Были Дурнбахер, еще какой-то рослый тип в плаще и седоватый мужчина в рабочем комбинезоне. Втроем они наклеивали плакатики на стену Таможни. Вернее, наклеивал мужчина в комбинезоне — у него были ведерко с клеем и малярная кисть, — а Дурнбахер с тем, вторым, руководили. Плакатики были такие же, какие я видел у Рыночной площади. Белый кораблик на черном фоне.

Что-то напоминали мне эти кораблики. Как будто я был связан с ними в прошлом. И не короткое время, не день, а целую эпоху своей жизни. Вместе с корабликами на ум почему-то приходили снег, ветер, горький запах пороха, и снова снег, снег…

Тут тоже была своя загадка.

VII

Прошло пять дней с тех пор, как меня вызывали в полицию.

Поздний вечер.

Отдыхаю.

Сижу на скамье в Гальб-парке.

Цифры и формулы все еще плывут в голове, освещаются разными цветами, перестраиваются в колонки и строки. Нужно изгнать их из внешних отделов сознания — туда, внутрь. Временно забыть.

Нужно думать о чем-нибудь другом. О другом…

Буду вспоминать прошлое.

Я начинаю свое путешествие.

Мысленно встаю со скамьи, прохожу сквозь кусты Гальб-парка, мысленно перескакиваю через высокую ограду. Взбираюсь по стене дома на Бисмаркштрассе, прохожу по крыше, спускаюсь в ущелье Гроссенштрассе, там пересекаю мостовую, снова взлетаю вдоль стены другого ряда спящих домов… Еще раз крыши, еще раз спускаюсь — уже на Бремерштрассе, обсаженную каштанами, которые сейчас голы и купают черные ветви в холодном туманном воздухе мартовской ночи.
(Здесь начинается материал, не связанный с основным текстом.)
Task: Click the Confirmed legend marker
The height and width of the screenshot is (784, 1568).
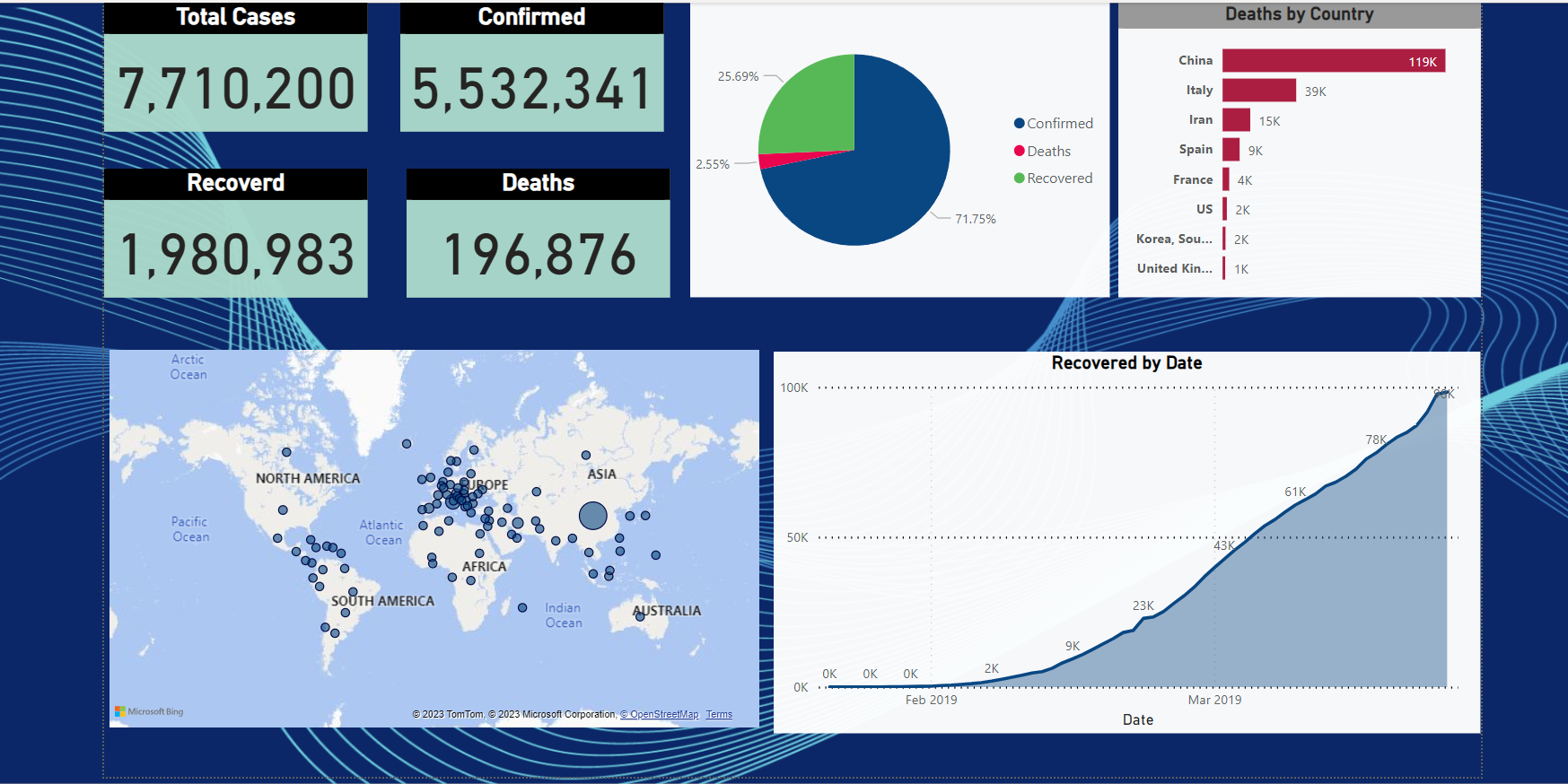Action: tap(1020, 124)
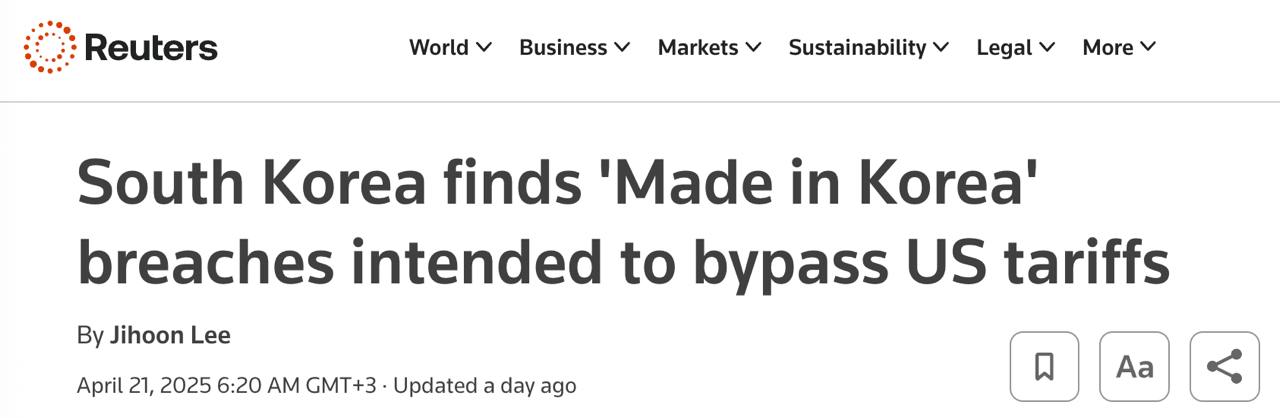Click the Reuters wordmark text
The height and width of the screenshot is (418, 1280).
(151, 47)
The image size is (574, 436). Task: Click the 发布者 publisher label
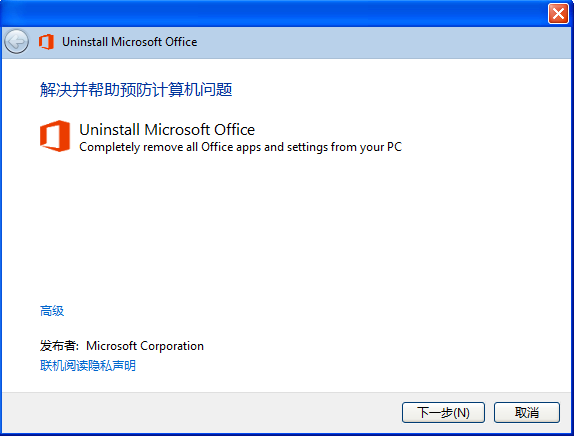(59, 346)
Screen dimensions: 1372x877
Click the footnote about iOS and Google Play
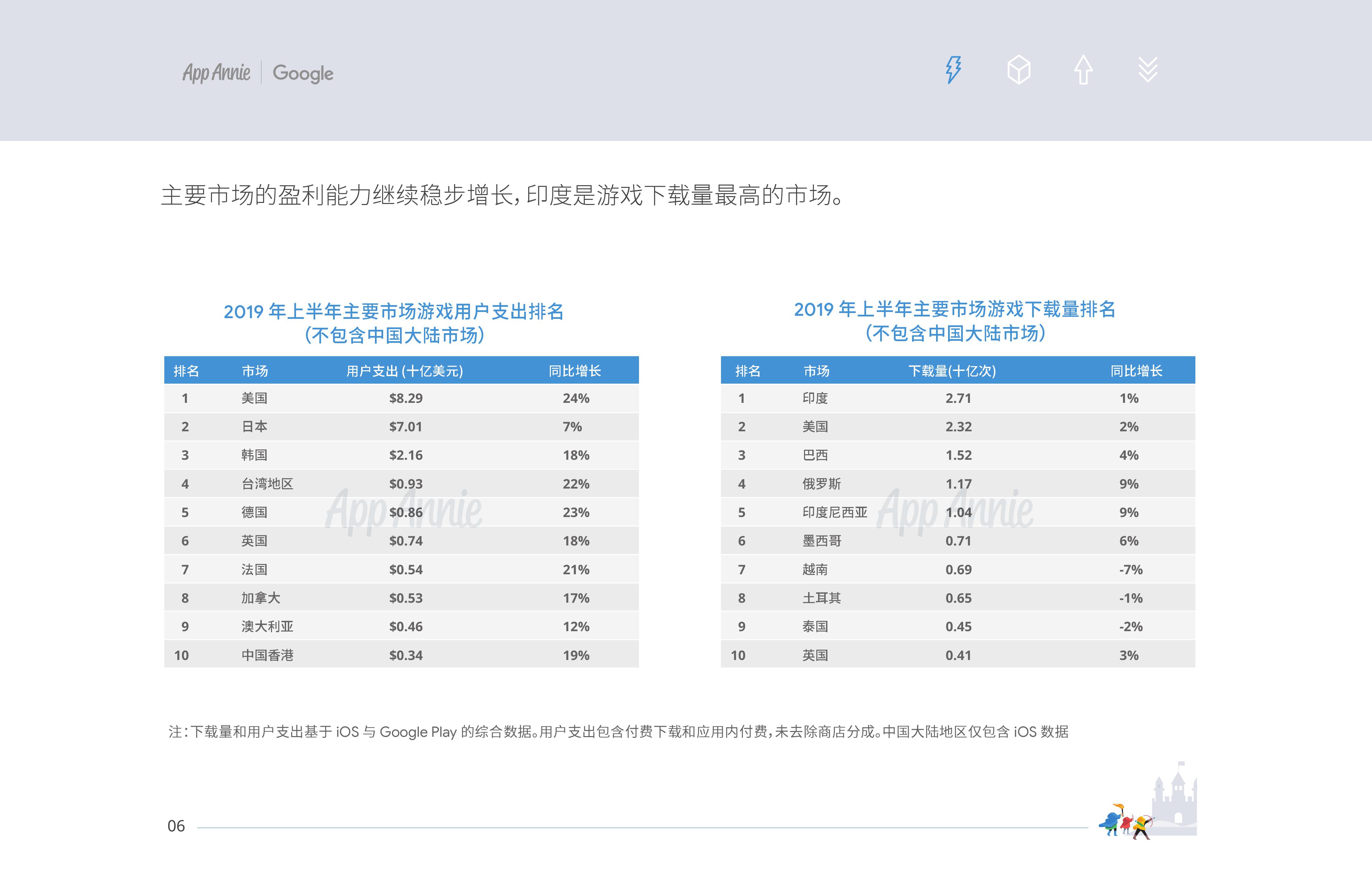pos(618,732)
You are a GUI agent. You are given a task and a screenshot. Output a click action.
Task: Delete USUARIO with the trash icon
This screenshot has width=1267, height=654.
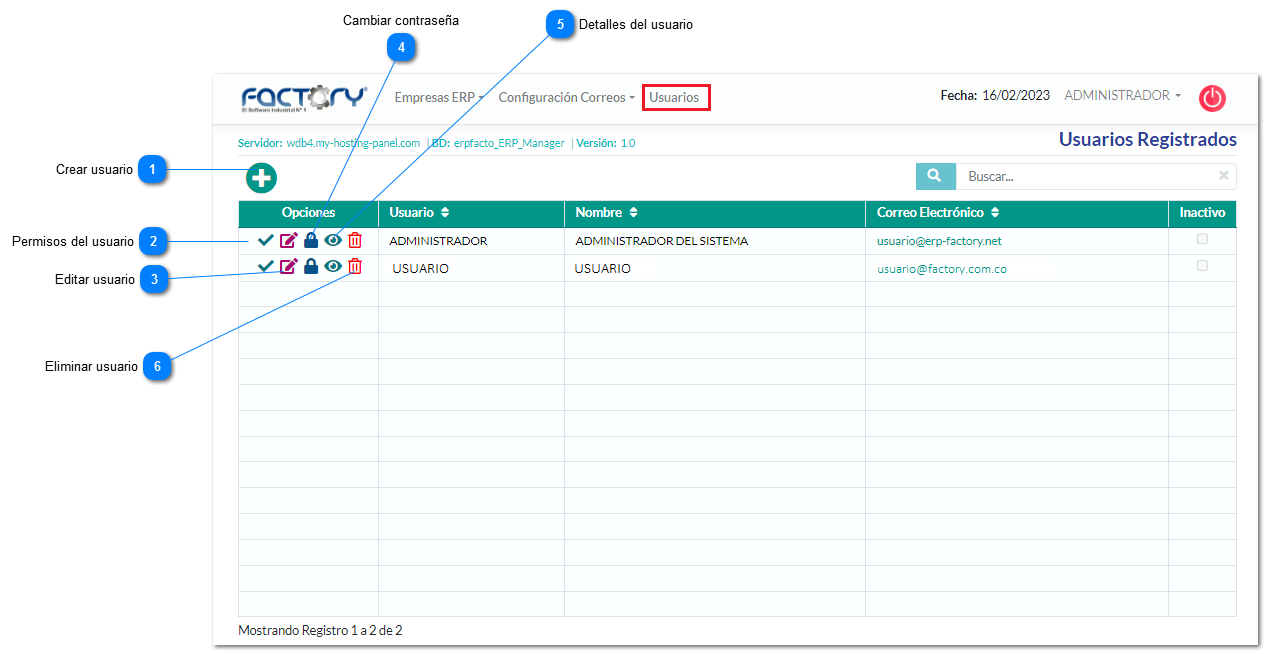coord(355,267)
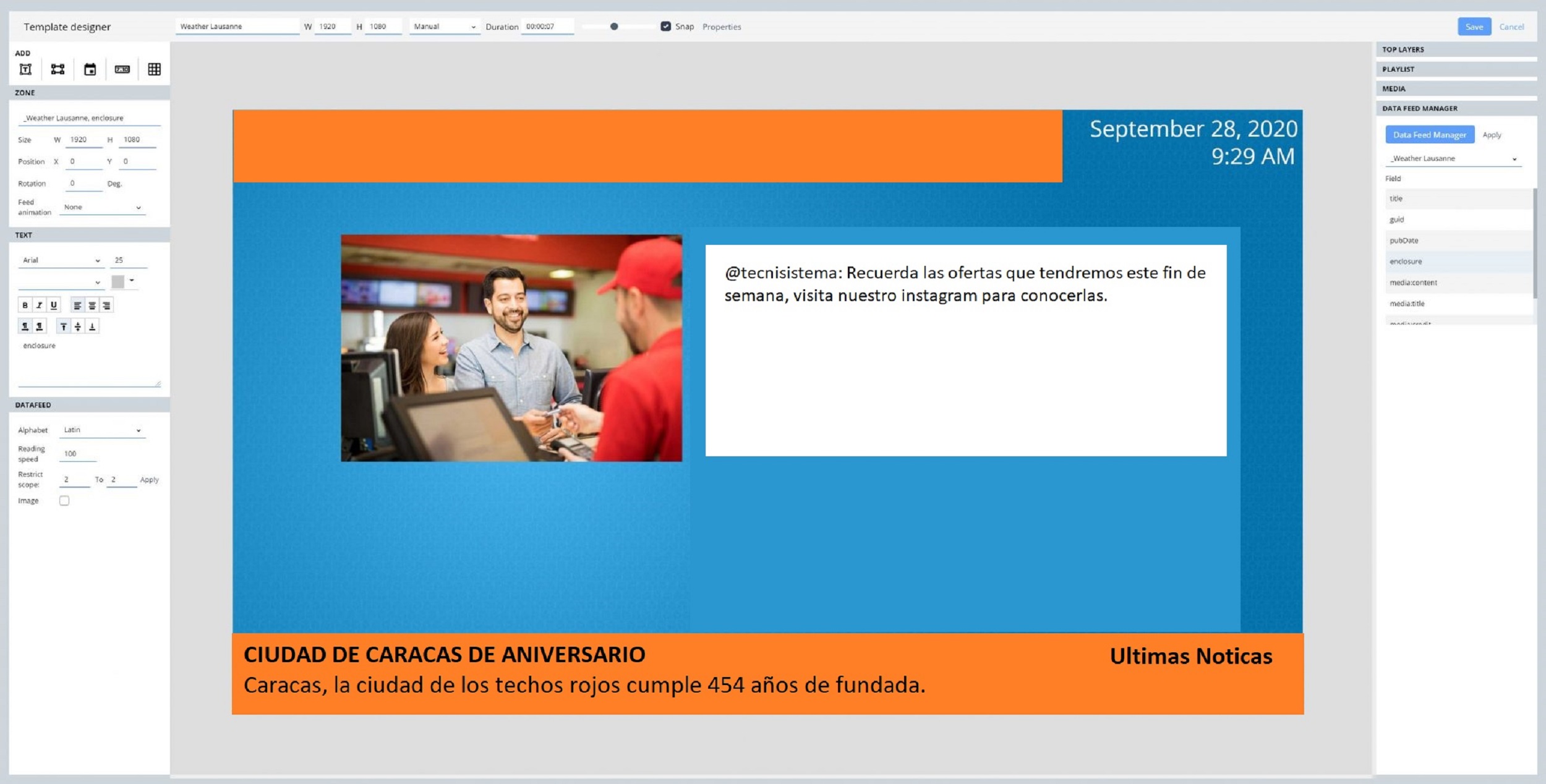Image resolution: width=1546 pixels, height=784 pixels.
Task: Add a calendar date element
Action: [90, 69]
…Парадный вход темного дуба, лестница с грудастыми наядами. Третий этаж. Я прохожу сквозь двери и оказываюсь в нашей квартире. В квартире своего детства. Тут я и побуду сейчас. Отдохну. В гостях у своих родных, у своего прошлого.

…Играет музыка, легкая-легкая, не настойчивая, лишь сопровождающая то, о чем думаешь. Крохотные колокольчики прозванивают однообразный мотив, чуть похожий на Генделя, которого мне иногда доводится слушать с матерью на дневных церковных концертах. Это музыкальная шкатулка. Деревянный ящик с крышкой, на которой стоят бронзовые пастушок и пастушка. Чтобы завести шкатулку, нужно повертеть ключик.